What is needed:
The entries below are to be reproduced in full, exactly as written.

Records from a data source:
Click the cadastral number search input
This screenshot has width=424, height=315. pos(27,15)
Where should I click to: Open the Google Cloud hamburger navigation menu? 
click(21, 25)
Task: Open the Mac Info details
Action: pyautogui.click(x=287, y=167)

Result of the task:
Click the cadastral number search input
This screenshot has width=424, height=315. pos(27,15)
Where should I click to: Open the Google Cloud hamburger navigation menu? 
click(21, 25)
Task: Open the Mac Info details
Action: pyautogui.click(x=287, y=167)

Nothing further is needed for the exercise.